* Assignment: Using the data beneath this instruction, retype only the lines from the one that contains "[Switch to Català] (123, 229)" down to the one that contains "4.- Condicions del programa (174, 933)", both included, exactly as they appear.

* Data supplied:
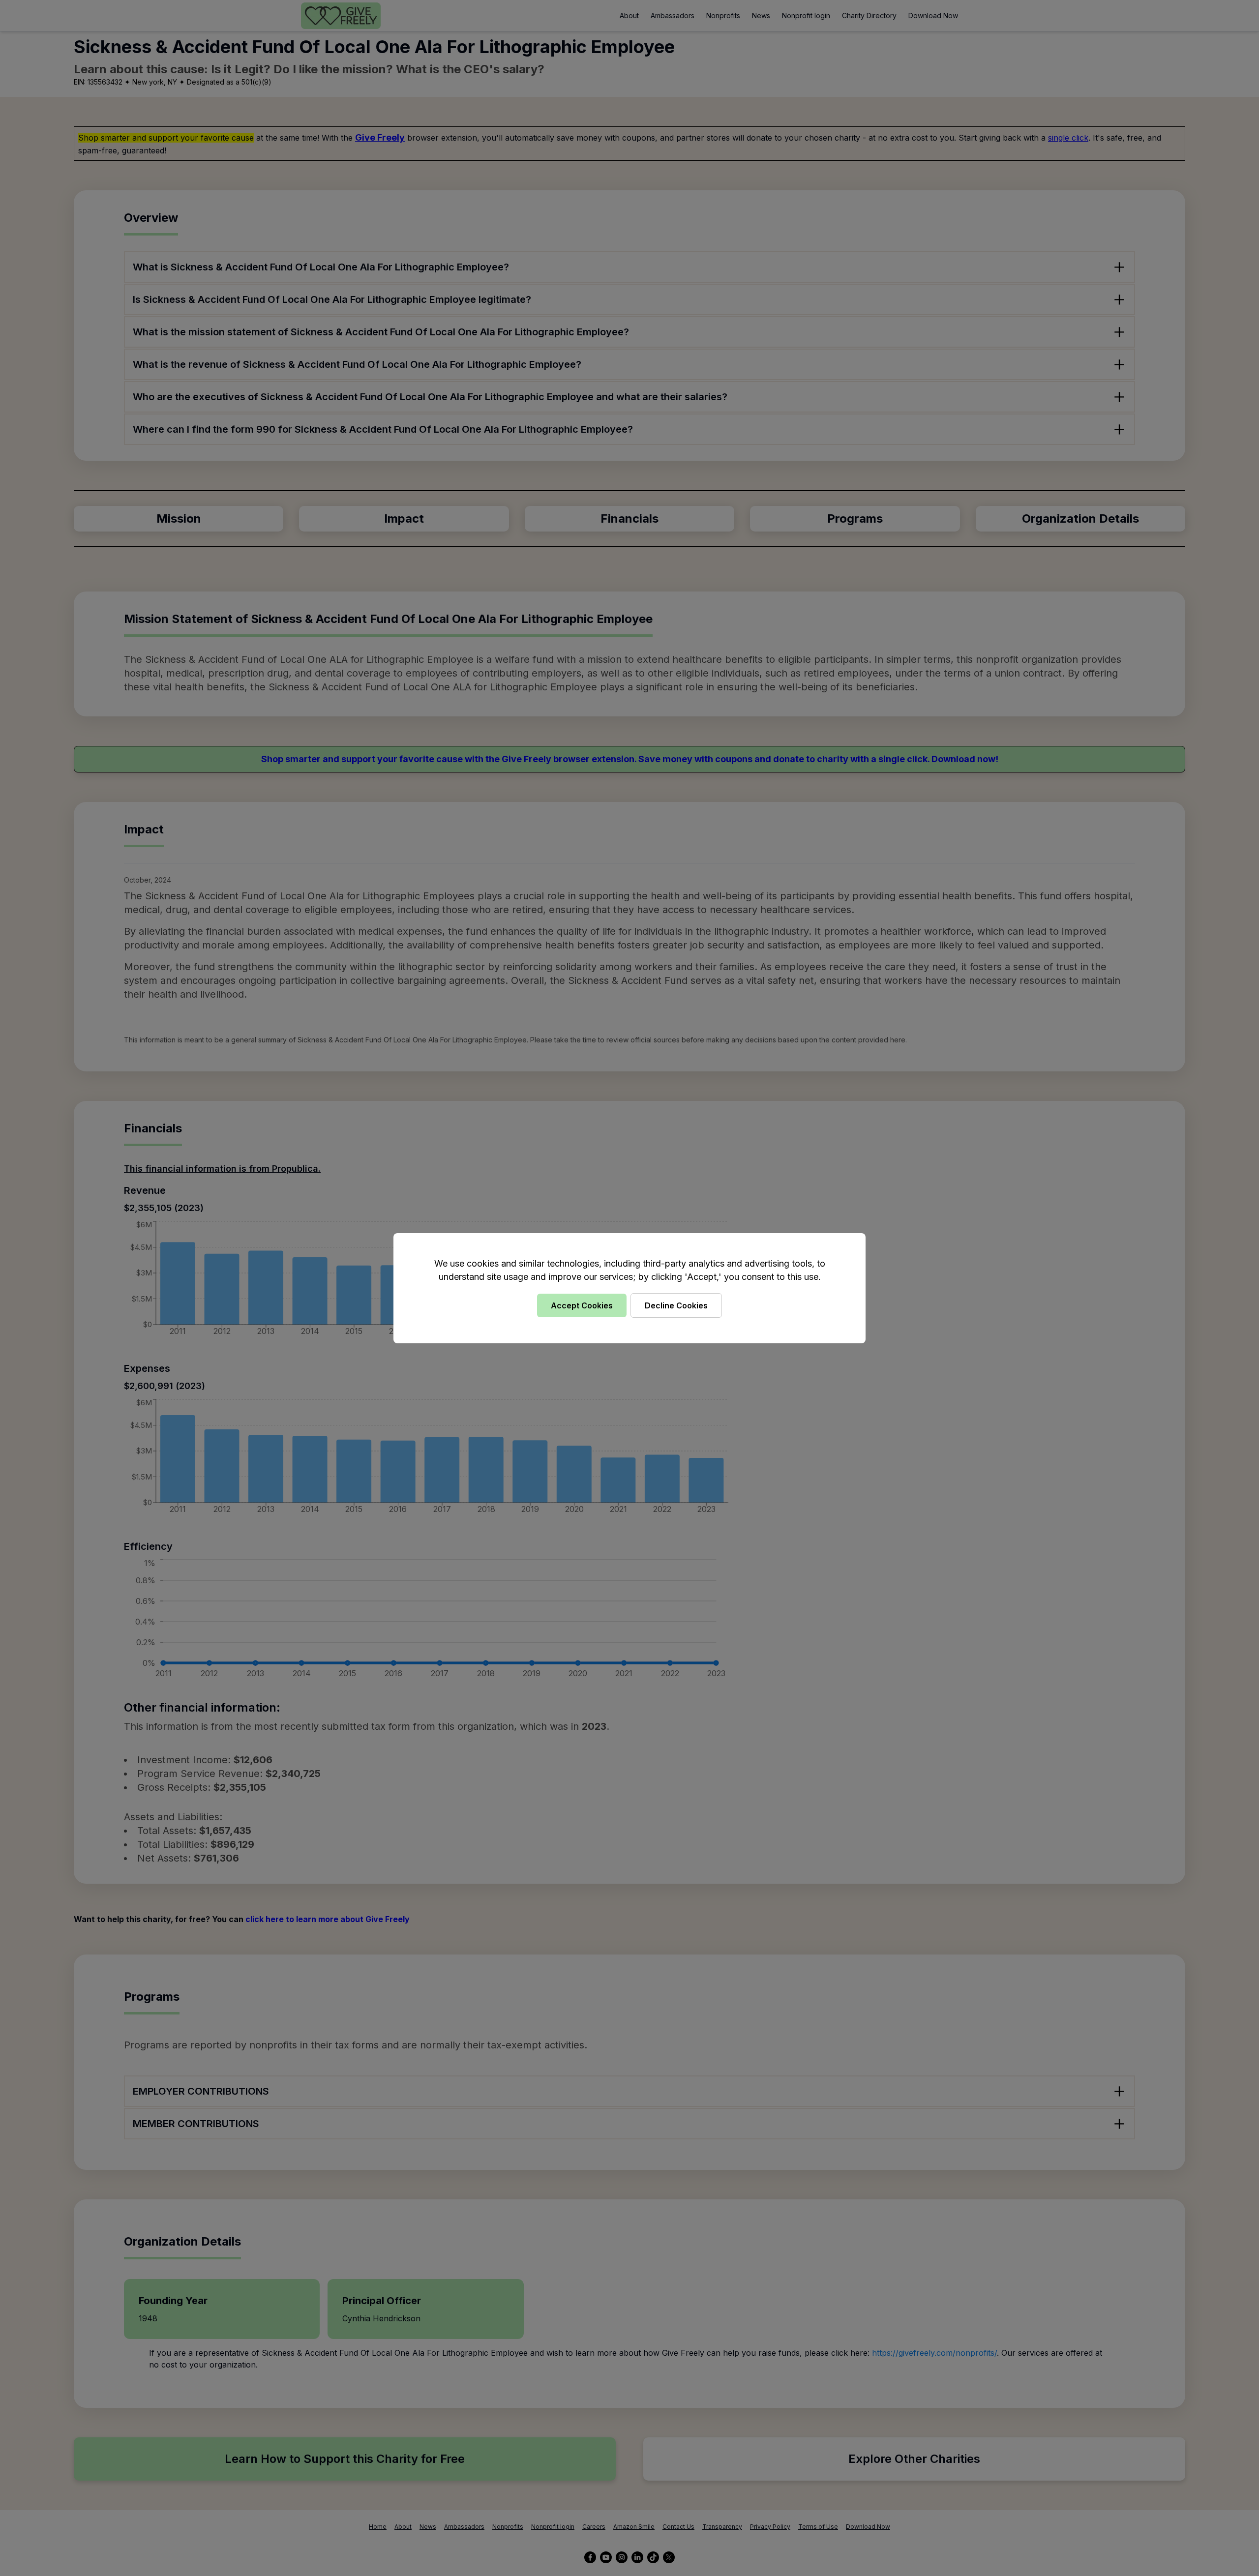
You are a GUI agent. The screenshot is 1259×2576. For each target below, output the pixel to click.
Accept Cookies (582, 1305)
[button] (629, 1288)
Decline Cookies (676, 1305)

...

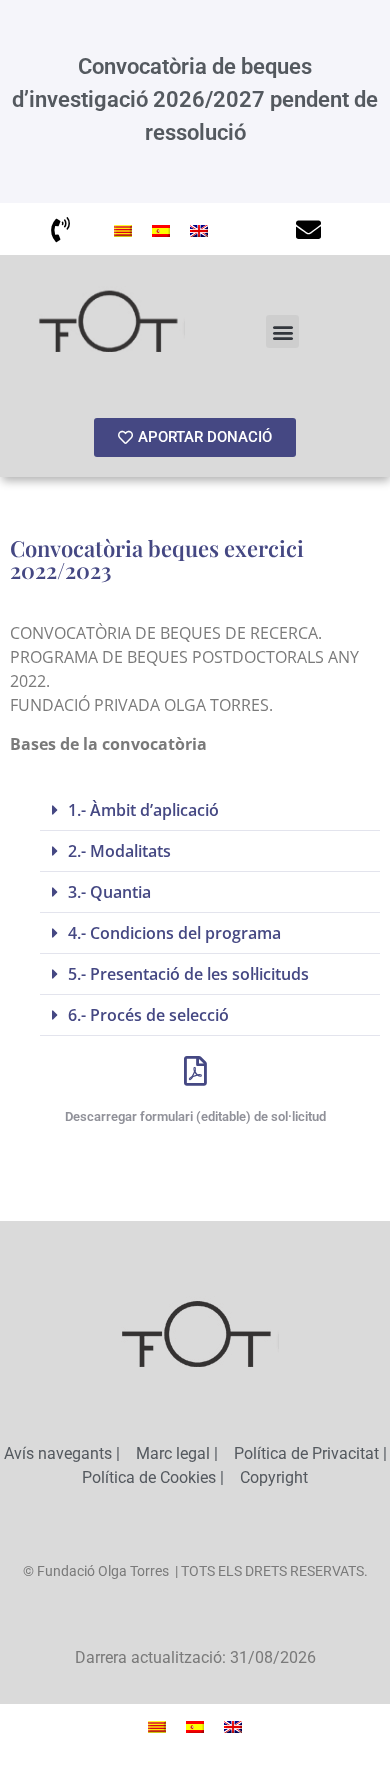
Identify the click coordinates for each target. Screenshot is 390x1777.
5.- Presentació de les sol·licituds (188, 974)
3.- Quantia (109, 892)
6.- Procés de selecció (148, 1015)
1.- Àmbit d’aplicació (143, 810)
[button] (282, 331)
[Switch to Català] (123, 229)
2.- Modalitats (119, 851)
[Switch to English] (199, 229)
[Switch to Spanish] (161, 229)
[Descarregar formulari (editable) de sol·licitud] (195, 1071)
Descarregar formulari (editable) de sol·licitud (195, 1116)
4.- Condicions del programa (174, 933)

...

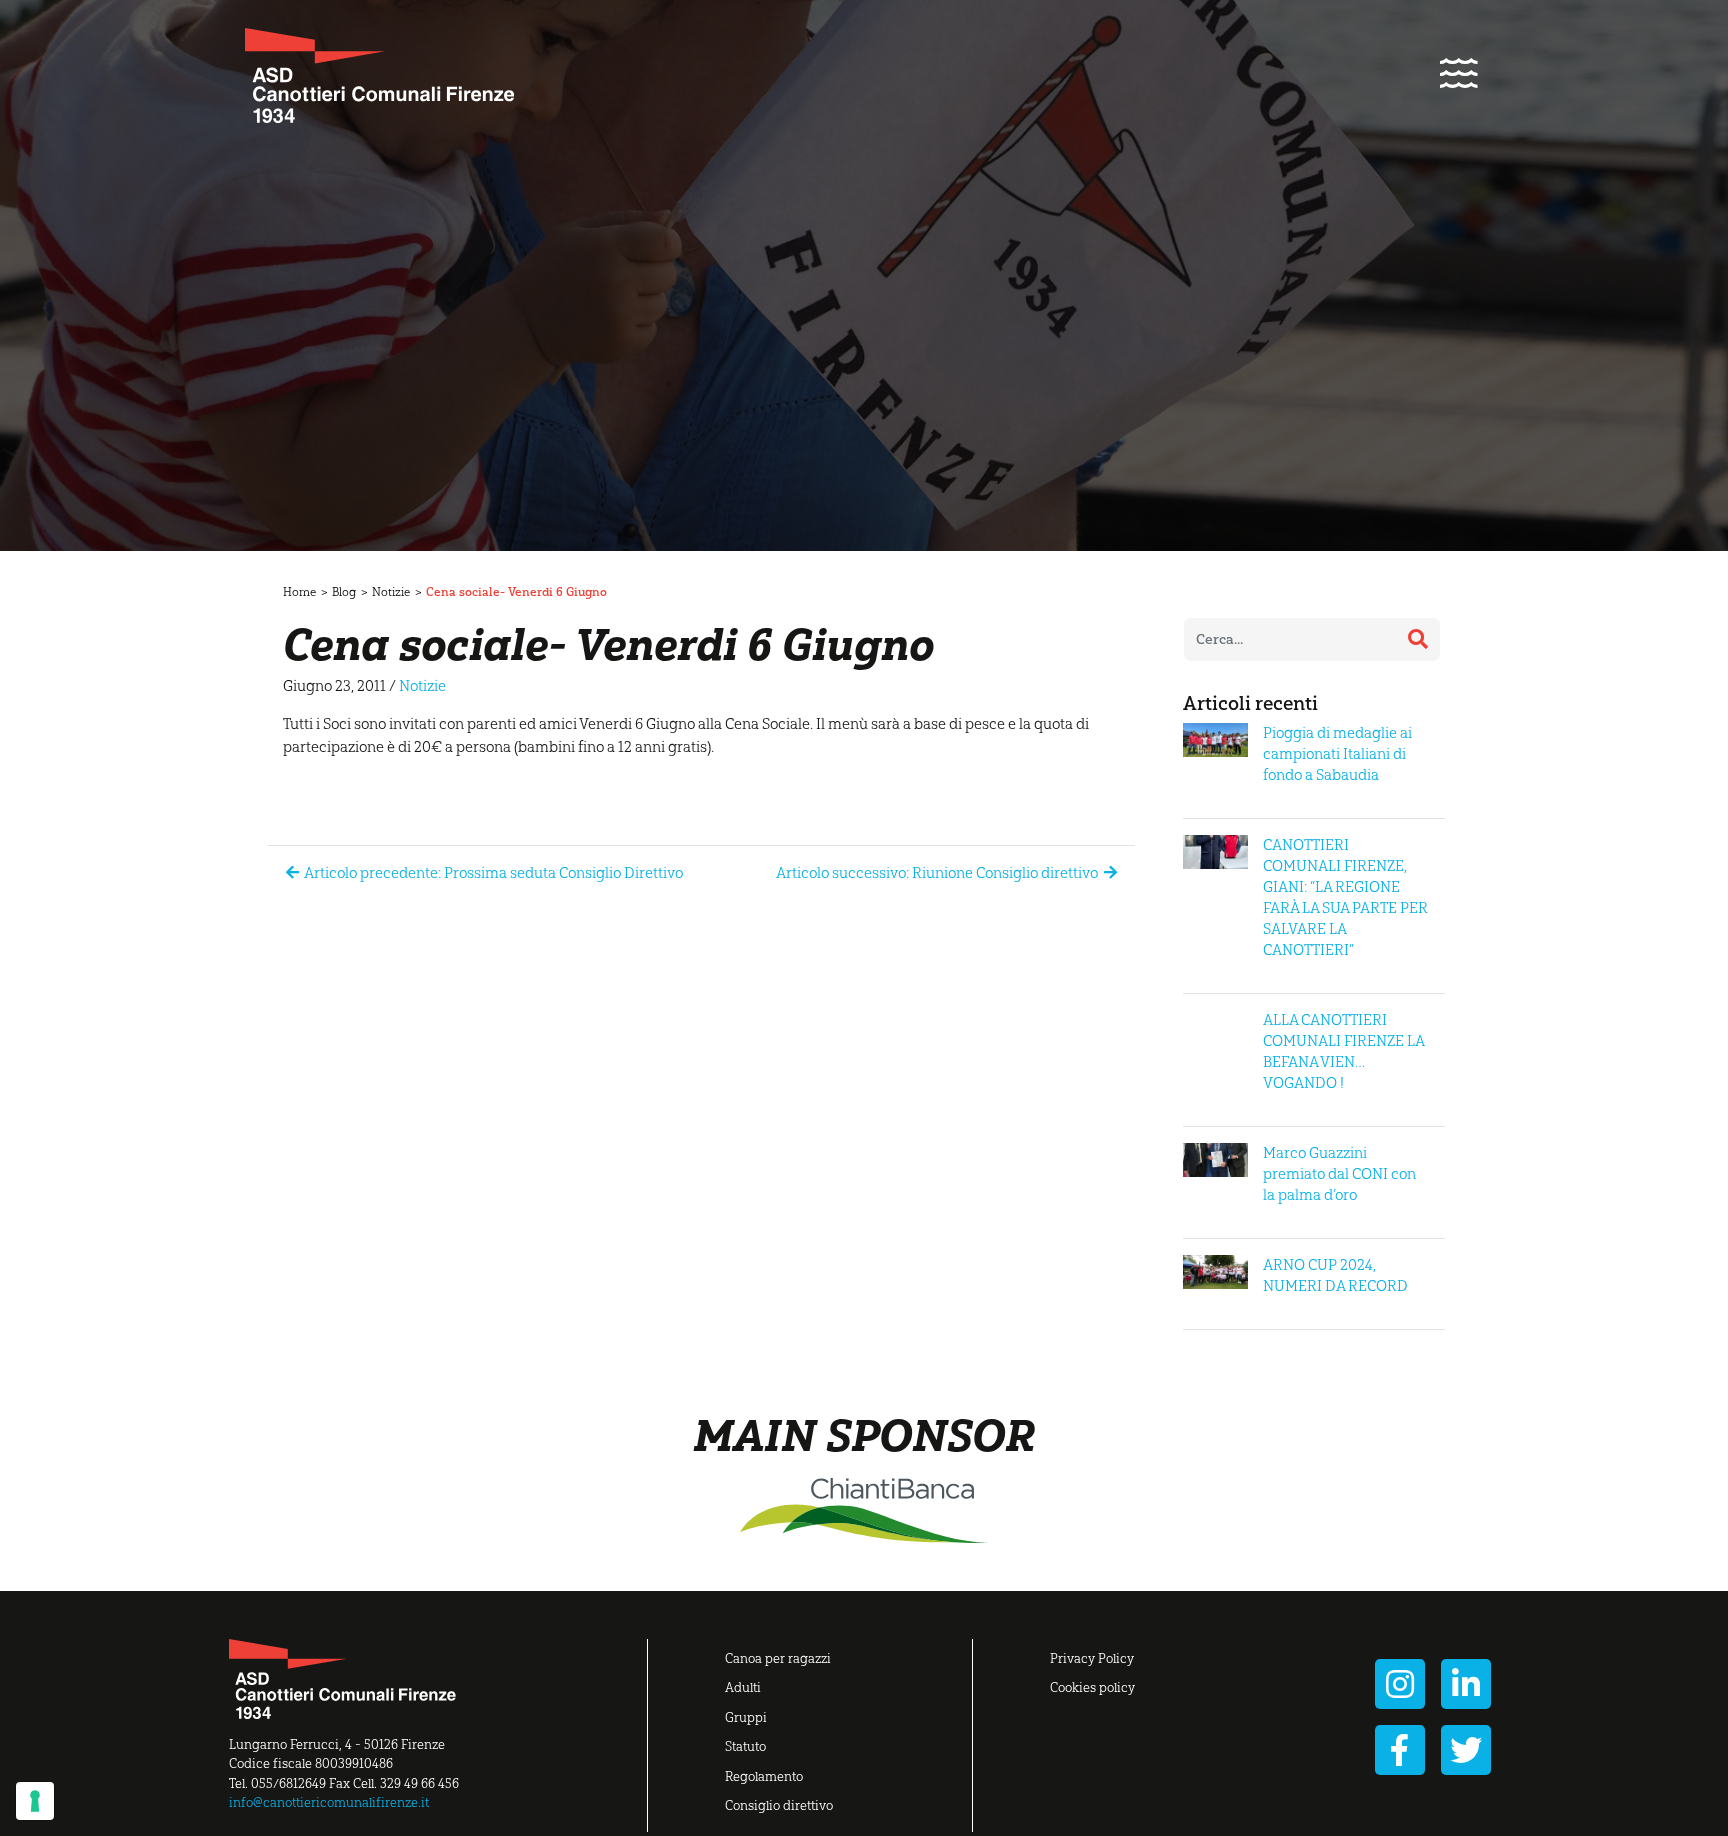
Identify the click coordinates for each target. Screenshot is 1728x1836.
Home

* Answer space:
[Switch to Català] (123, 229)
2.- Modalitats (119, 851)
[Switch to English] (199, 229)
[Switch to Spanish] (161, 229)
[Descarregar formulari (editable) de sol·licitud] (195, 1071)
Descarregar formulari (editable) de sol·licitud (195, 1116)
4.- Condicions del programa (174, 933)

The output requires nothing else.